12.09.2013
Quand les bots bottent en touche
Au début fut le minitel. Une trouvaille franco-française, fierté des télécoms, fleuron des nouvelles technologies de communication.
Un fleuron qui fit cependant long feu et qui mourut avant même d’avoir existé, avant même que nous n’ayons eu le temps de saisir à quoi il pouvait bien nous servir.
C’était joué d’avance. Ce que nous ignorions en effet pour la plupart d'entre nous, c’est qu’il était une pâle imitation de ce qui existait déjà à l’état larvaire outre-Atlantique.
Et soudain surgit la toile et le modem, un petit appareil périphérique qui crachait et grésillait un peu comme le truc des flics quand, interpellant un contrevenant sur le bord de la route, ces messieurs de la maréchaussée s'appliquaient à interroger leur fichier, pour voir si le malotru n’avait pas d’autres délits sur la conscience, n’était pas un évadé de Cayenne ou un voyou ayant des comptes à rendre dans quelque autre coin de France.

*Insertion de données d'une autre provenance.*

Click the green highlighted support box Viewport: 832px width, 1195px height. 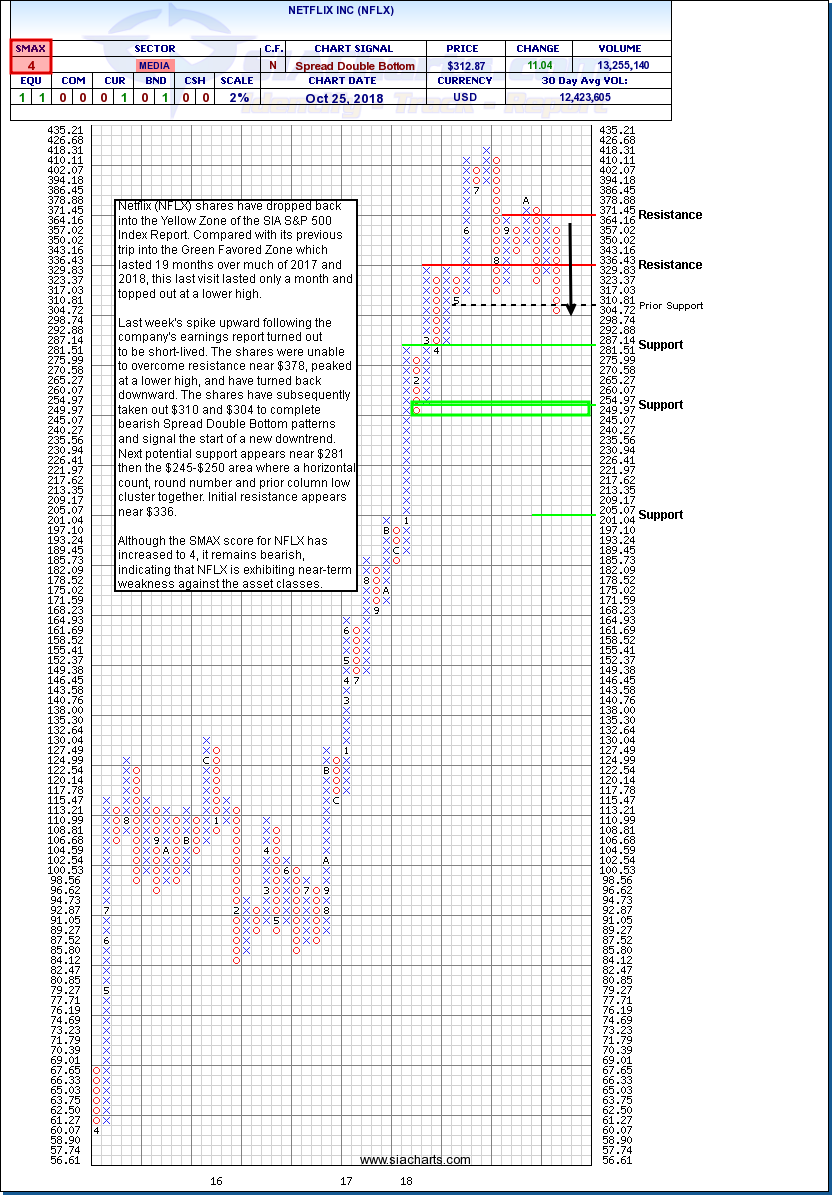point(500,409)
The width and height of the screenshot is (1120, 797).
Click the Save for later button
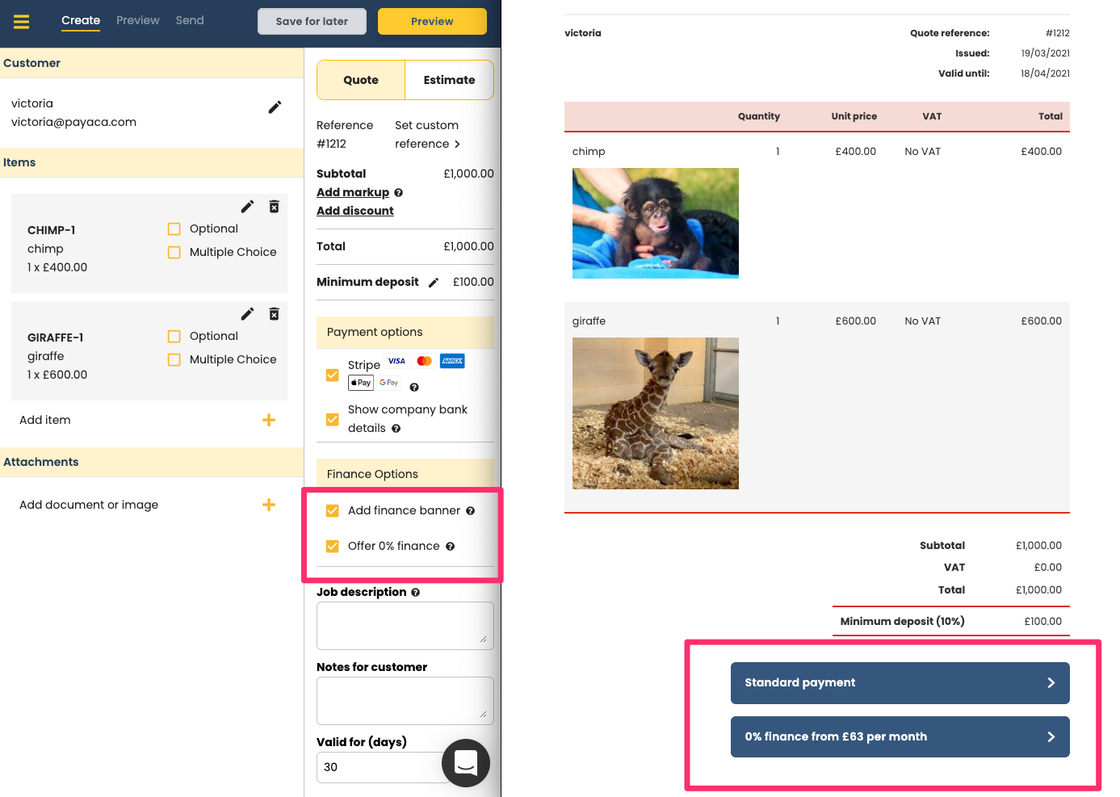311,21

C’était lent. Le modem, je veux dire. Les flics aussi, mais c’est une toute autre histoire…
Alors, supplantant l’affreux modem, survint le vrai web. Plus besoin de modem, le tout incorporé ! La classe ! Et, enfin, naquit ce que l’on a appelé le web.2, c’est-à-dire, en gros, le web ne demandant aucune compétence technique particulière à l’utilisateur, le web interactif, le web d’échanges, de communication, les boîtes aux lettres, les sites, les blogs, les déclarations d’impôts, les librairies et tutti quanti.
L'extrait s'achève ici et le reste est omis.